→ **Texto apresentado**
======
Ontem passou na RTP1 dois excelentes documentários: Um era sobre a Segunda Guerra e é assunto para outro dia. Hoje falo do outro, chamado “Galegos de Cá e de Lá”, de Júlia Fernandes, que abordou:
“(…) Vizinhos galegos e portugueses nunca se importaram muito com a situação…umas vezes pertenciam a um lado, outras mudavam de posição, mas, no fundo eram todos parentes, a História está aí para prová-lo.
Até que, há pouco mais de cento e quarenta anos, pelo “Tratado de Lisboa”, o estado português e o estado espanhol acordaram numa divisão fronteiriça mais científica, mais apoiada em mapas, a mesma que persiste até hoje(…).
Fiquei absolutamente encantada com o que vi, porque era tal e qual a aldeia da minha mãe; Cavenca, na freguesia de Riba de Mouro, concelho de Monção, distrito de Viana do Castelo. As imagens mais antigas me fizeram recordar mentalmente coisas que a minha mãe contava. Melhor do que qualquer texto que eu pudesse escrever, há um, do meu tio tura, que é lindo, lindo, lindo…
Cá está:
Está Reminiscências – Meu Pai
A imagem que guardo de meu pai é a de um homem velho, quebrado e sábio.
Velho porque, nos seus sessenta e tal anos, foi aquela imagem austera, de rosto enrugado, sofrido e seco que captei com os meus pequeninos olhos e assim permaneceu ao longo dos anos.
Quebrado porque foi assim que ficaram as sua pernas desde que lhe caiu em cima um pesado carvalho, num monte distante, donde regressou a casa numa padiola, consolidando as fracturas, sabe-se lá quantas, na enxerga feita de linho tosco e cheia de palha de centeio, deixando-o dependente de duas bengalas para o ainda longo resto da sua longa vida.
Sábio porque era um regalo ouvi-lo falar de tudo, do mundo, da sua vida cheia de acontecimentos que só uma volta profunda aos arquivos da memória ainda descobre: das viagens migratórias, a pé, para o Douro; da travessia do Marão, antro de ladrões onde o perigo espreitava a cada curva do caminho; do dia de regresso a casa com um mau augúrio sempre presente e que se confirmou ao encontrar a mãe jazendo no leito da morte; do Mestre Escola que o ensinou a ler e escrever; do Padre Bernardino, um galego exilado que naquele lugar do fim do mundo encontrou guarida e deixou um perfume de cultura; da tropa; da guerra civil em Espanha; da fome; das senhas de racionamento; das fugas com os haveres para os bosques longínquos para se furtarem ao controle dos fiscais; da prisão por ousar procurar uma vida melhor em Espanha, ou lá onde quer que fosse; do proibitivo lume que fazia com uma pederneira improvisada para acender o magro cigarro que era mais papel que tabaco; das venturas e desventuras de uma vida cheia de tudo e de nada.
======
→ **Linhas**
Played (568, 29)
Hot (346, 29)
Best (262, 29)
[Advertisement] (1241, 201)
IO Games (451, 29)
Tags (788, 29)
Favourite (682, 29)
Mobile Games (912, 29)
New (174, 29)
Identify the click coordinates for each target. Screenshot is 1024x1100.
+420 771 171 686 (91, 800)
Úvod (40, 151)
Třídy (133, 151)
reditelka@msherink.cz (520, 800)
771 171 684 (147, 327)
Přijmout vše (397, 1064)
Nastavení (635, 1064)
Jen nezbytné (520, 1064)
======
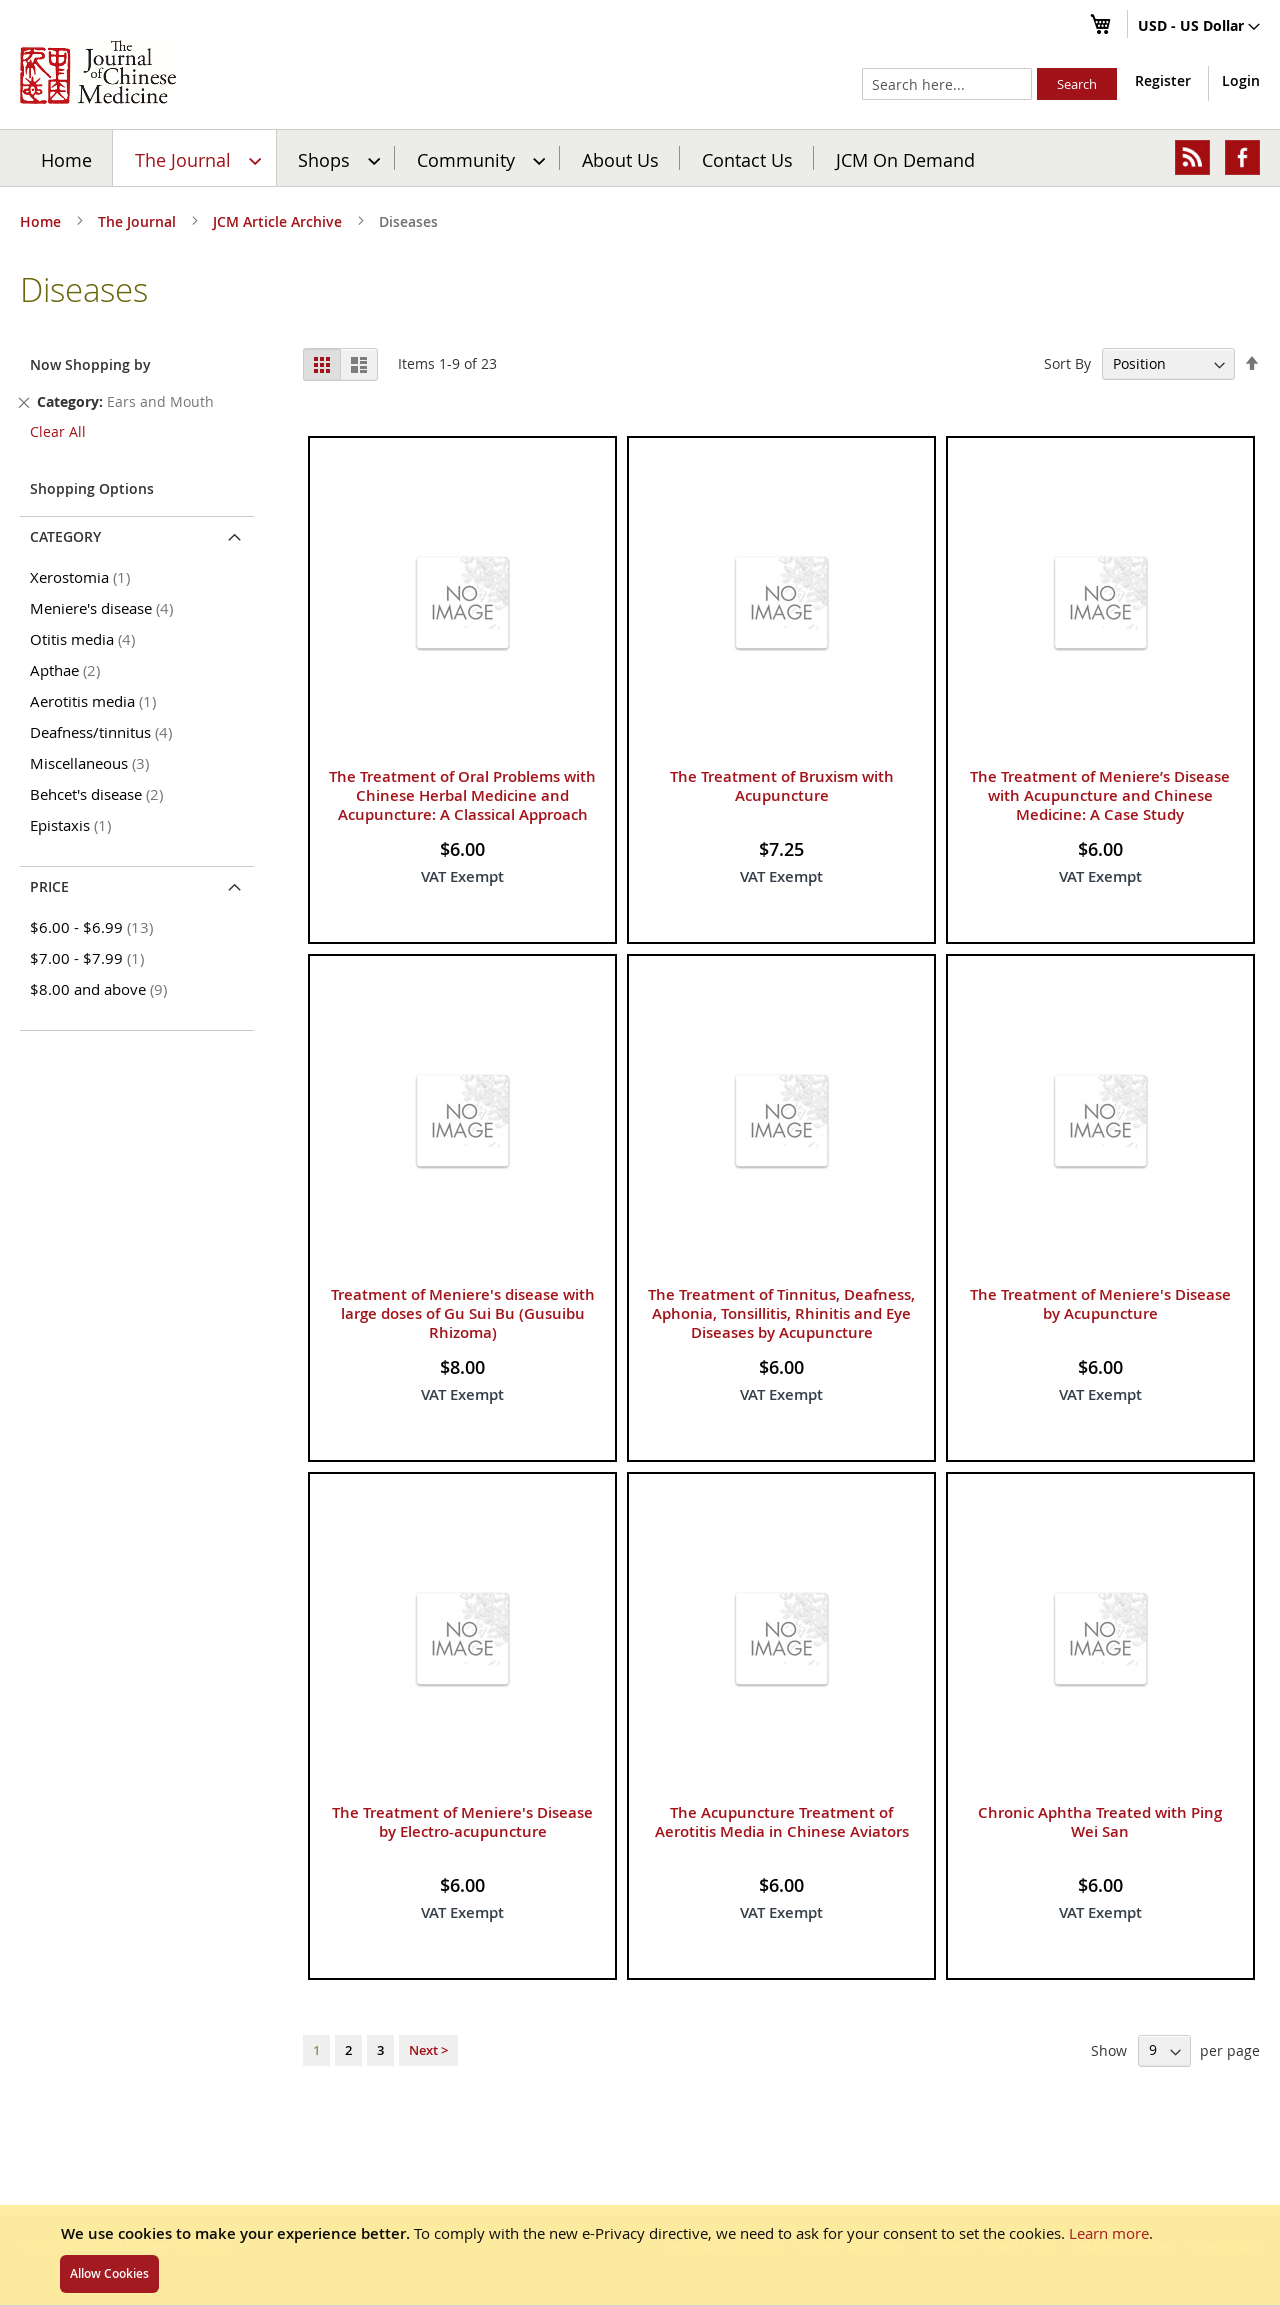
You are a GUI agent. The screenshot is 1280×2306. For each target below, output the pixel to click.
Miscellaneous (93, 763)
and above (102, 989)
======
→ **Detalhes da tarefa**
No texto apresentado, como se chama a aldeia da mãe de quem escreve?

→ **Resultado da tarefa**
Cavenca, na freguesia de Riba de Mouro, concelho de Monção, distrito de Viana do Castelo.